Proportions of neurons showing different types of spiking responses to laser stimulation at the four recording sites. A, Representative neurons showing excitatory (left), lack of (middle), and inhibitory (right) spike responses to laser stimulation. Raw trains of single-trial spike responses are shown in the top plots, and their across-trial averages are shown in the bottom plots, where spike-firing rates are displayed as z-scores, binned in 100 ms windows, and normalized to the baseline (−500 to 0 ms relative to the laser stimulation). B, C, Percentages of neurons showing different types of spike responses to nociceptive stimulation, at each of the four recording sites (B, interneurons; C, pyramidal neurons). Excitatory, lack of, and inhibitory responses are coded in red, gray, and blue, respectively. The proportion of putative interneurons showing an excitatory response was larger in S1 than in M1, in both hemispheres. The proportion of interneurons showing an inhibitory response was smaller in contralateral S1 than in contralateral M1, but it was similar in the ipsilateral S1 and M1. In contrast, the proportion of pyramidal neurons with different types of responses was not different across the four recording sites. *p < 0.001. ns, Not significant.

Figure 7.

Spike-field coherence (SFC) to test whether laser-induced increases of spike firing in bilateral S1 and M1 occurred at specific phases of the laser-induced GBOs simultaneously recorded from the brain surface. A, B, SFCs of putative interneurons (left) and pyramidal neurons (right) measured at superficial (A) and deep (B) layers. SFCs, represented as z-scores, are normalized to the baseline (i.e., 500 ms preceding the nociceptive stimulation).
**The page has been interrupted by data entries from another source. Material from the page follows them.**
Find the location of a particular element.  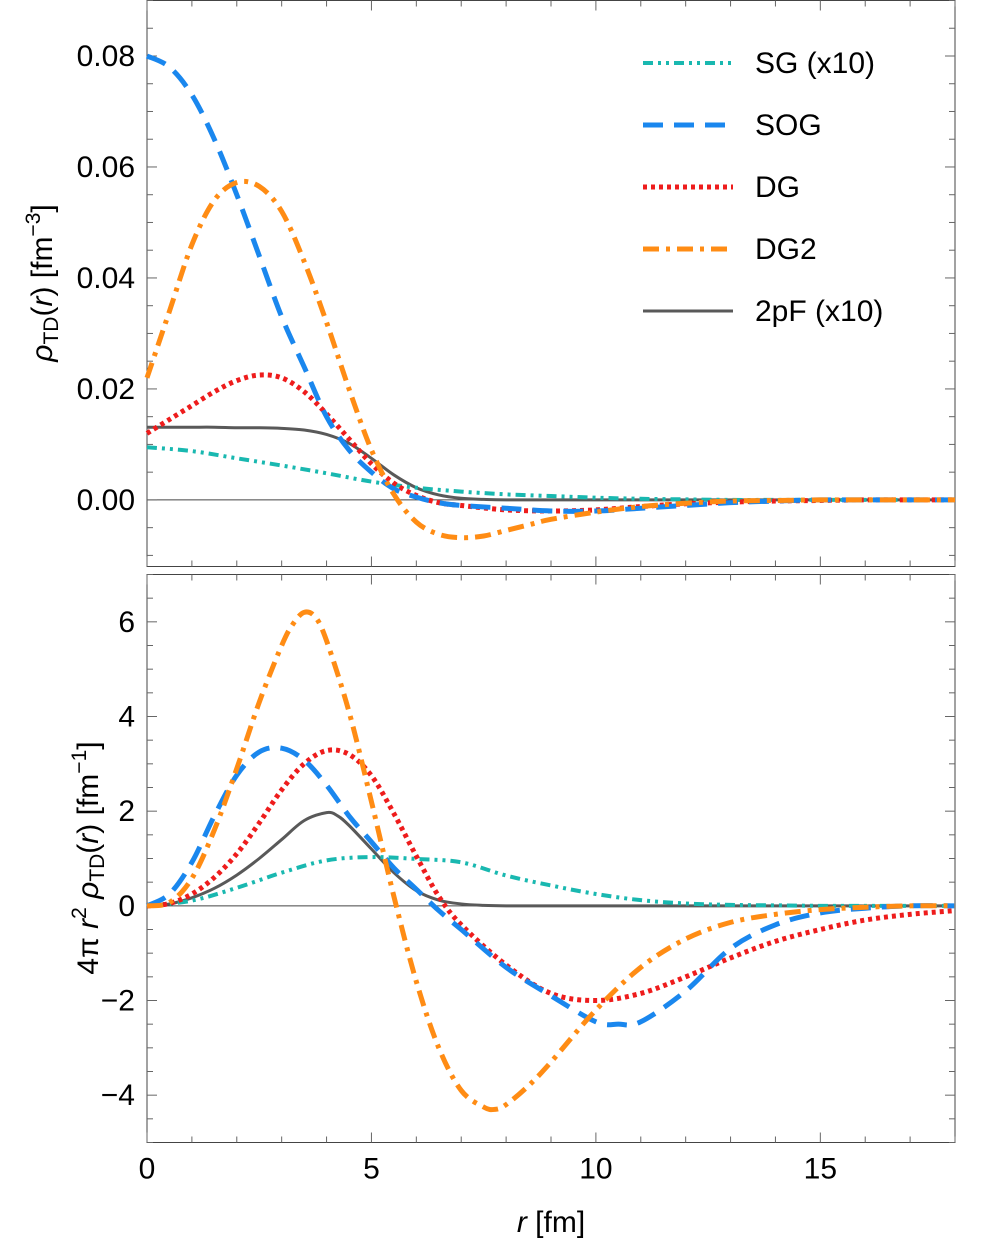

y-tick-label: 4 is located at coordinates (126, 718).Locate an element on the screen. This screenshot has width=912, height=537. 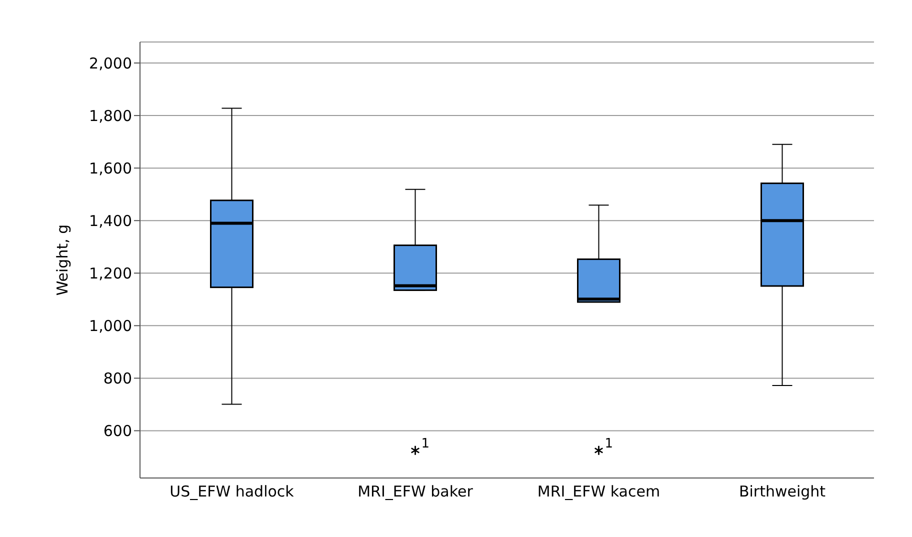
x-tick-label: US_EFW hadlock is located at coordinates (232, 492).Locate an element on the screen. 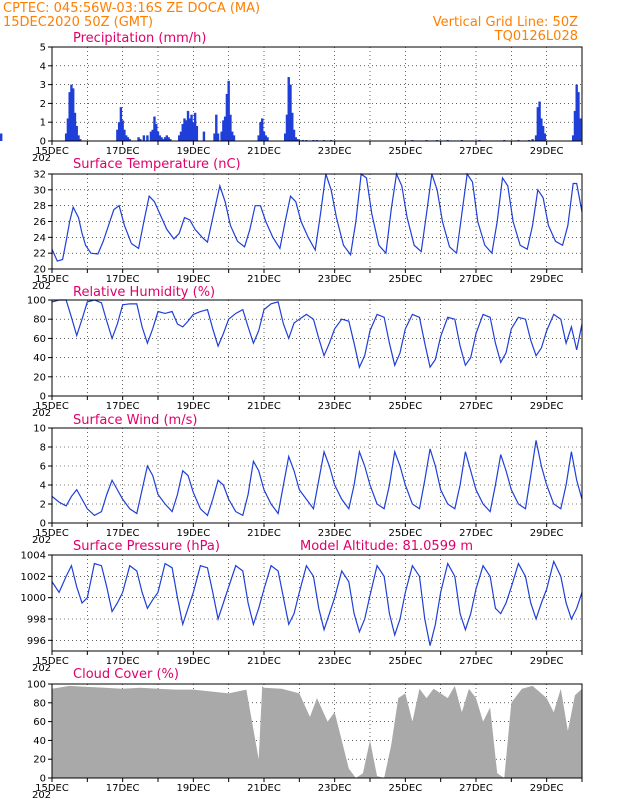  y-tick-label: 8 is located at coordinates (43, 448).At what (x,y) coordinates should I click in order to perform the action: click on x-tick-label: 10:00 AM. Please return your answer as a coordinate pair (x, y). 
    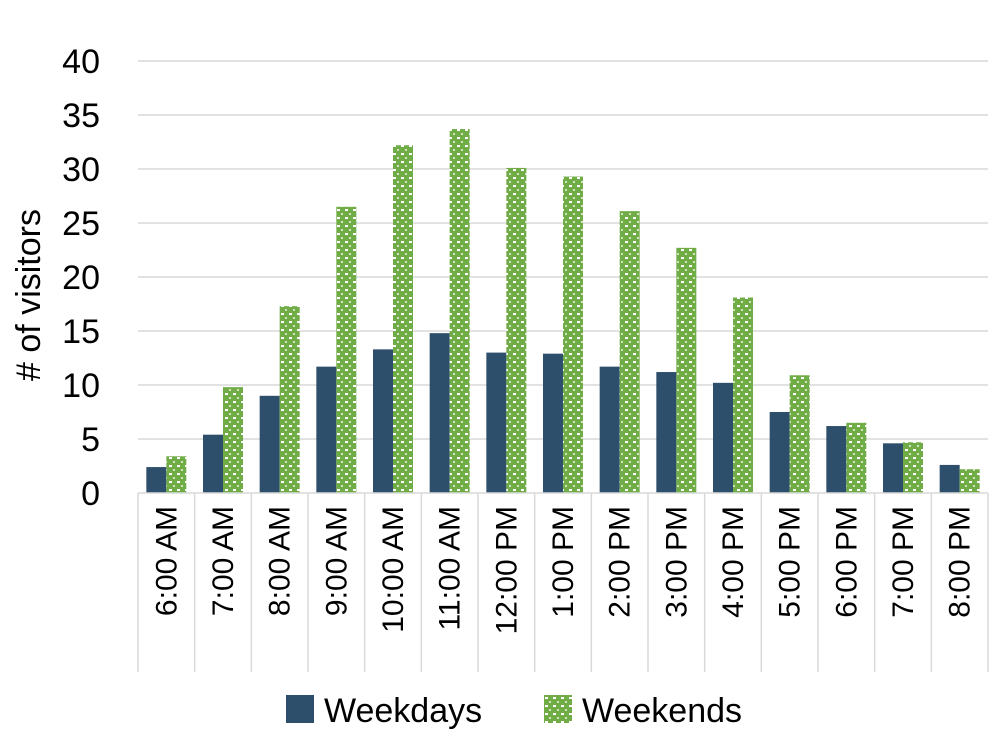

There was a high coherence between the spike-firing rates of interneurons in the superficial layers of contralateral S1 and the phase of epidural GBOs (60–100 Hz and 100–250 ms, marked using purple rectangles). SFCs of superficial interneurons were larger in contralateral S1 than in ipsilateral S1, but were similar in contralateral and ipsilateral M1. In contrast, SFCs of interneurons at deep layers or of pyramidal neurons at both superficial and deep layers were similar. Statistical results are summarized in Extended Data Figure 7-1. *p < 0.05. Error bars represent SEM.